*Document segment*.
US military communications satellite

USA-275, or Wideband Global SATCOM 9 (WGS-9) is a United States military communications satellite operated by the United States Air Force as part of the Wideband Global SATCOM programme. Launched in 2017, it was the ninth WGS satellite to reach orbit. It is stationed at a longitude of 135° West, in geostationary orbit. WGS-9 was procured by the United States Air Force.

== Overview ==
The WGS system is a constellation of highly capable military communications satellites that leverage cost-effective methods and technological advances in the communications satellite industry. The WGS system is composed of three principal segments: Space Segment (satellites), Control Segment (operators) and Terminal Segment (users). Each WGS satellite provides service in multiple frequency bands, with the unprecedented ability to cross-band between the two frequencies on board the satellite. WGS augments other satellites.

In early 2001, a satellite communications industry team led by Boeing Satellite Systems was selected to develop the Wideband Gapfiller Satellite (WGS) system as successors to the Defense Satellite Communications System (DSCS) series of communications satellites. This satellite communications system is intended to support the warfighter with newer and far greater capabilities than provided by current systems. In March 2007, the acronym WGS was changed to Wideband Global SATCOM.

*What you need to do*.
1) List the principal segments that make up the WGS system, according to the WGS-9 text.
2) Reproduce everything in the WGS-9 text from "USA-275, or Wideband" down to "States Air Force.".
3) According to the WGS-9 text, at what longitude is the satellite stationed?

*Extracted information*.
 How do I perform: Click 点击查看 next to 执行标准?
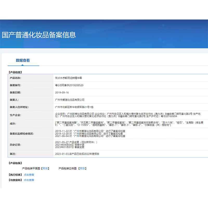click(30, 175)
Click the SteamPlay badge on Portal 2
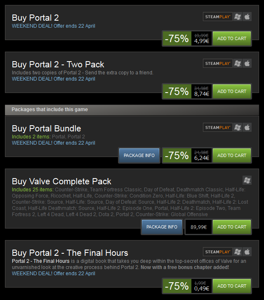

* * *

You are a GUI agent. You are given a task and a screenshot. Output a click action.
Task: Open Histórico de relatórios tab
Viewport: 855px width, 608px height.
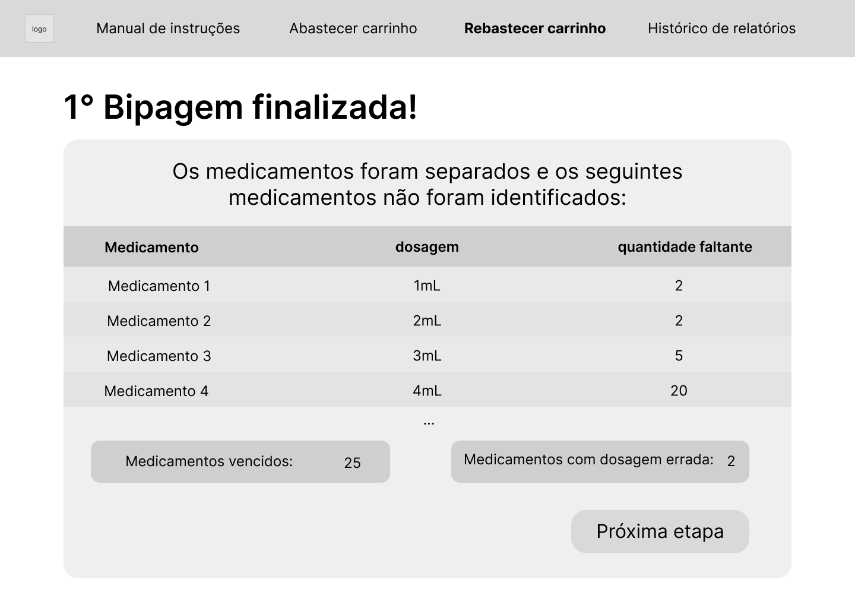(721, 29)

*Answers given*.
1) Space Segment (satellites), Control Segment (operators), Terminal Segment (users)

2)
USA-275, or Wideband Global SATCOM 9 (WGS-9) is a United States military communications satellite operated by the United States Air Force as part of the Wideband Global SATCOM programme. Launched in 2017, it was the ninth WGS satellite to reach orbit. It is stationed at a longitude of 135° West, in geostationary orbit. WGS-9 was procured by the United States Air Force.

3) 135° West, in geostationary orbit